Menurut Kamus Besar Bahasa Indonesia, isbat nikah adalah penetapan tentang
kebenaran (keabsahan) nikah. Itsbat nikah adalah pengesahan atas perkawinan
yang telah dilangsungkan menurut syariat agama Islam, akan tetapi tidak dicatat
oleh KUA atau PPN yang berwenang (Keputusan Ketua Mahkamah Agung RI Nomor
KMA/032/SK/2006 tentang Pedoman Pelaksanaan Tugas dan Administrasi Pengadilan).
Status perkawinan dalam hal ini diartikan dengan keadaan
dan kedudukan perkawinan yang telah dilangsungkan. Dalam aspek ini sebenarnya
undang-undang telah memberikan rumusan tentang perkawinan yang sah. Pasal 2
Ayat 1 Undang-Undang Nomor 1 Tahun 1974 Tentang Perkawinan menyebutkan bahwa
perkawinan adalah sah, apabila dilakukan menurut hukum masing-masing agamanya
dan kepercayaannya itu. Dalam penjelasan Pasal 2 disebutkan bahwa Dengan
perumusan pada Pasal 2 ayat (1) ini, tidak ada Perkawinan diluar hukum
rnasing-masing agamanya dan kepercayaannya itu, sesuai dengan Undang-undang
Dasar 1945. Yang dimaksud dengan hukum masing-masing agamanya dan
kepercayaannya itu termasuk ketentuan perundang-undangan yang berlaku bagi
golongan agamanya dan kepercayaannya itu sepanjang tidak bertentangan atau
tidak ditentukan lain dalam Undang-undang ini. Berdasarakan ketentuan Pasal 2
Ayat 1 UUP dan penjelasannya ini, dapat diketahui bahwa patokan untuk
mengetahui suatu perkawinan sah adalah hukum masing-masing agama dan
kepercayaan para pihak serta ketentuan perundang-undangan yang berlaku
sepanjang tidak bertentangan atau tidak ditentukan lain dalam UUP.
Pasal 2 ayat (2) menyebutkan bahwa tiap-tiap perkawinan
dicatat menurut peraturan perundang-undangan yang berlaku.

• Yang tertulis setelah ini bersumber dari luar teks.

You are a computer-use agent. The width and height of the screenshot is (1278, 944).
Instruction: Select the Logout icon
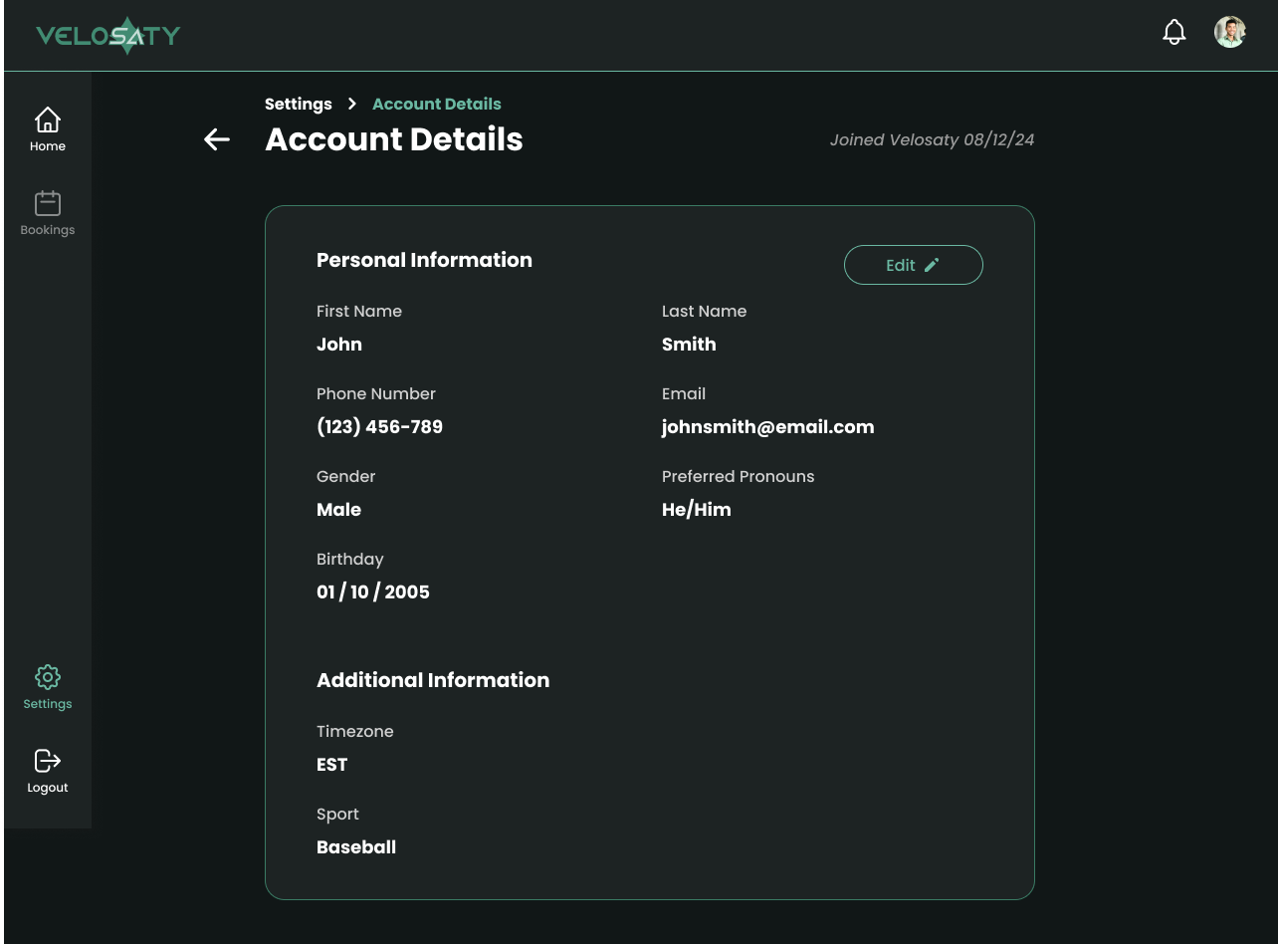point(48,760)
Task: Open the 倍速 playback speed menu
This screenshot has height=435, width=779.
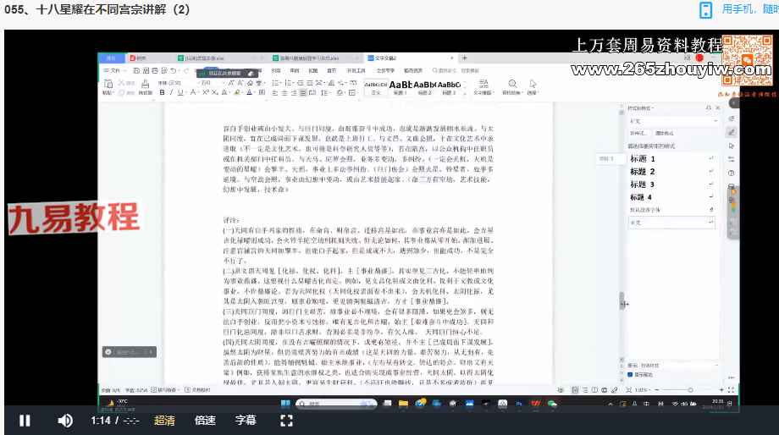Action: click(x=205, y=421)

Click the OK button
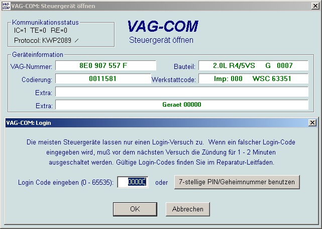[x=135, y=209]
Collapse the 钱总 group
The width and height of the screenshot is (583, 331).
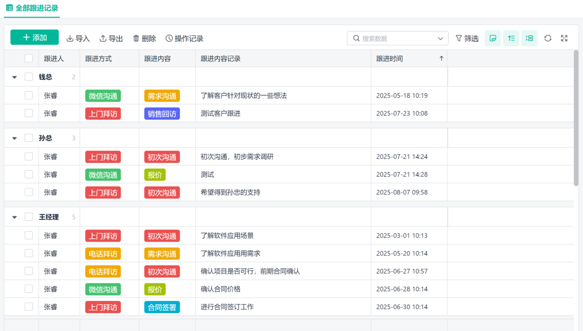coord(15,77)
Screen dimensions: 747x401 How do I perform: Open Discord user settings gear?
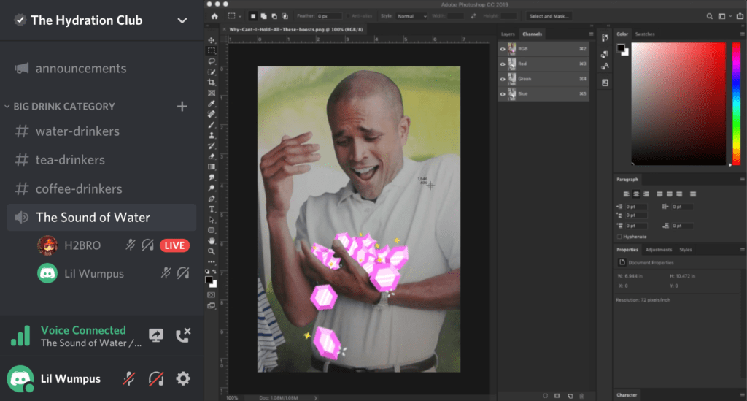(183, 378)
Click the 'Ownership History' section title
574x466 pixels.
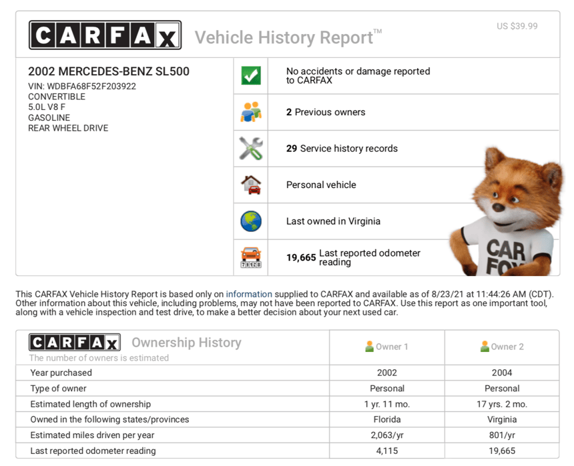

Pencatatan
perkawinan akan menimbulkan kemaslahatan umum karena dengan pencatatan ini akan
memberikan kepastian hukum terkait dengan hak-hak suami/isteri, kemaslahatan
anak maupun efek lain dari perkawinan itu sendiri. Perkawinan yang dilakukan di
bawah pengawasan atau di hadapan Pegawai Pencatat Nikah/Kantor Urusan
Agama akan mendapatkan Akta Nikah sebagai bukti telah dilangsungkannya sebuah
perkawinan.
Akta Nikah merupakan akta autentik karena Akta Nikah
tersebut dibuat oleh dan di hadapan Pegawai Pencatat Nikah sebagai pejabat yang
berwenang untuk melakukan pencatatan perkawinan, dibuat sesuai dengan bentuk
yang ditetapkan oleh Peraturan Pemerintah Nomor 9 Tahun 1975 dan dibuat di
tempat Pegawai Pencatat Nikah/Kantor Urusan Agama tersebut melaksanakan
tugasnya. Meskipun, Peraturan Perundang-Undangan sudah mengharuskan adanya Akta
Nikah sebagai bukti perkawinan, namun tidak jarang terjadi suami istri yang
telah menikah tidak mempunyai Kutipan Akta Nikah. Kemungkinan yang jadi
penyebab tidak adanya Kutipan Akta Nikah disebabkan oleh beberapa faktor
seperti; (a) kelalaian pihak suami isteri atau pihak keluarga yang
melangsungkan pernikahan tanpa melalui prosedur yang telah ditentukan
pemerintah. Hal ini kelihatan semata-mata karena ketidaktahuan mereka mereka
terhadap peraturan dan ketentuan yang ada (buta hukum); (b) Besarnya
biaya yang dibutuhkan bila mengikuti prosedur resmi tersebut; (c) Karena
kelalaian petugas Pegawai Pecatat Nikah/wakil seperti dalam memeriksa
surat-surat/persyaratan-persyaratan nikah atau berkas-berkas yang ada
hilang; (d) Pernikahan yang dilakukan sebelum lahirnya Undang-Undang Perkawinan
(e) Tidak terpenuhinya syarat-syarat untuk berpoligami terutama tidak adanya
persetujuan dari isteri sebelumnya.
Kompilasi Hukum Islam juga memberikan rumusan tentang
perkawinan yang sah dan ketentuan untuk tertibnya perkawinan. Pasal 4 Kompilasi
Hukum Islam memberikan penegasan bahwa “perkawinan adalah sah apabila
dilakukan menurut hukum Islam sesuai dengan pasal 2 ayat 1 UU no 1 tahun1974
tentang perkawinan. Pasal 5 KHI merumuskan: (1) agar terjamin ketertiban
perkawinan bagi masyarakat Islam setiap perkawinan harus dicatat; (2)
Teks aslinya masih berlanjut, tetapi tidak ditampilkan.